Otro elemento a tener en cuenta es el fuerte ritmo urbanizador de algunos municipios en las últimas décadas. La presión de la urbanización alcanza los límites mismos del Parque, así como algunas edificaciones en Rivas-Vaciamadrid se sitúan sobre la cima de los cortados. Fuera de este espacio, aunque muy próximos a sus límites se encuentran algunas construcciones que se constituyen en auténticos hitos del paisaje, algunos ejemplos son las estructuras de la cementera de Morata de Tajuña que son visibles desde prácticamente cualquier punto del Parque, o el recientemente construido parque temático de San Martín de la Vega, con una atracción vertical de 100 metros de altura.

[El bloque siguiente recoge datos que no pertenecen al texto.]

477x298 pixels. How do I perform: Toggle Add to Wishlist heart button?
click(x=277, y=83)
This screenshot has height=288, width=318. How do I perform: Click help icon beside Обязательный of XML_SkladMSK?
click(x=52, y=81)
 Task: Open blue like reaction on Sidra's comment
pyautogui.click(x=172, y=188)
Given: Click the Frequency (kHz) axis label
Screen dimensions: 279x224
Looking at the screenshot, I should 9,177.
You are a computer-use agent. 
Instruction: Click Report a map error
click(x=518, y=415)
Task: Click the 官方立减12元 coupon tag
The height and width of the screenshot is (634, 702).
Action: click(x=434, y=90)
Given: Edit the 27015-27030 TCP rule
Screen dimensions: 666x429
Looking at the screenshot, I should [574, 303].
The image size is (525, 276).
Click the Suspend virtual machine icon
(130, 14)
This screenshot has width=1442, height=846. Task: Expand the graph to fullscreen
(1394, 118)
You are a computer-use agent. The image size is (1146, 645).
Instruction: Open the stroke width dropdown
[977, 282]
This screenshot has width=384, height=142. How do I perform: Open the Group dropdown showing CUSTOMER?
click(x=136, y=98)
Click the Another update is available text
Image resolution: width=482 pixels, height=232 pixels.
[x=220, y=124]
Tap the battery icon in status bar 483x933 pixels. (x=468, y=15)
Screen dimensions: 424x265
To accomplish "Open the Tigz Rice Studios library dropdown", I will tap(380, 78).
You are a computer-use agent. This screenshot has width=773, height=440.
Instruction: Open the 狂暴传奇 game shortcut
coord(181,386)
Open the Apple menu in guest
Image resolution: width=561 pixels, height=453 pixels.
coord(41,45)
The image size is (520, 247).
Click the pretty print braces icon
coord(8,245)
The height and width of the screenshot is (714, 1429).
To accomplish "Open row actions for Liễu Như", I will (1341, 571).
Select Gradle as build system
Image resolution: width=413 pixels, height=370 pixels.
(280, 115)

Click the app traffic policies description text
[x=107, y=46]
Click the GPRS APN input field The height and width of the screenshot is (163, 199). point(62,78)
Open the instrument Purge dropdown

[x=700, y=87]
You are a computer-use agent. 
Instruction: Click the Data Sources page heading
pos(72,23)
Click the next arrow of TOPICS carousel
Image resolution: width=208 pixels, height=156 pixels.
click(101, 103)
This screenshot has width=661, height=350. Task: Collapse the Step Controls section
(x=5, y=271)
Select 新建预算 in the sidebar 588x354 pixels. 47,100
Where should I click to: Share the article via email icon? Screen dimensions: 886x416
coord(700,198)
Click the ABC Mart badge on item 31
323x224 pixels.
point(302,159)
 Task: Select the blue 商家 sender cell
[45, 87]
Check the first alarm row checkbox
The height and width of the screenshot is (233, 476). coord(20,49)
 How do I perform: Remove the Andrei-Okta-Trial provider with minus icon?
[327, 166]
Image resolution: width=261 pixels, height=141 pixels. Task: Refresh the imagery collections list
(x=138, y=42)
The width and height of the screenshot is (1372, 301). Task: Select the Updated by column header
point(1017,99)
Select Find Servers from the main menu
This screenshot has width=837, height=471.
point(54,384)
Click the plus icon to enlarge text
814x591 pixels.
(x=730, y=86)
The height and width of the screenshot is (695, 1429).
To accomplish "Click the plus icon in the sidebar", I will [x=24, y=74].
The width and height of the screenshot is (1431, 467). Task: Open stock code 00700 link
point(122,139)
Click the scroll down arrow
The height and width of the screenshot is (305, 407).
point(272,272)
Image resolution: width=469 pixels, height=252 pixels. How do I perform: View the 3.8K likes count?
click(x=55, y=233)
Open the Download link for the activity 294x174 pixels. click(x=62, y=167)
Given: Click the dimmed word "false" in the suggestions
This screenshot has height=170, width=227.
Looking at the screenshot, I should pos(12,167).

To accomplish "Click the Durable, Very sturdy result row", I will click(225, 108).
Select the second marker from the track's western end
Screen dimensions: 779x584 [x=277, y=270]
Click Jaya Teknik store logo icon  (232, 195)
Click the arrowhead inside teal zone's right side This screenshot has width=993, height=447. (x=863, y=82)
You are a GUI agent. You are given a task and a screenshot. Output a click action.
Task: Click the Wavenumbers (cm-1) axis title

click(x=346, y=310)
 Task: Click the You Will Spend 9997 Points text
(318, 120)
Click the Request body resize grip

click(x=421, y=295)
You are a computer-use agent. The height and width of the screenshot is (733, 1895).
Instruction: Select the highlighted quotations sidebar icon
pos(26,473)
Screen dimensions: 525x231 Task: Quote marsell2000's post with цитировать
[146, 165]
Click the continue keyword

Como conclusión a esta aproximación o breve análisis visual del Parque, hay que destacar la existencia de una serie de ejes vertebradores del territorio desde un punto de vista paisajístico que son los ríos que discurren por la zona y los cortados y cerros que encierran estos cauces, lagunas y vegas, ocupadas por agricultura y minería, estos ejes son atravesados por grandes infraestructuras lineales en los que predominan la dirección este-oeste.
Se trata, en suma, de un espacio con unas singulares características paisajísticas, susceptible de ser estudiado desde distintos enfoques, en el que la ocupación humana data de tiempos prehistóricos, donde las actividades ligadas al hombre desarrolladas en los últimos cien años lo hacen ser una de las áreas más alteradas dentro de la Comunidad de Madrid. No obstante, la supervivencia de enclaves privilegiados desde el punto de vista geomorfológico, botánico, faunístico, etc., o la combinación de éstos, y su contraste con el entorno lo hace constituir enclaves paisajísticos singulares de gran valor.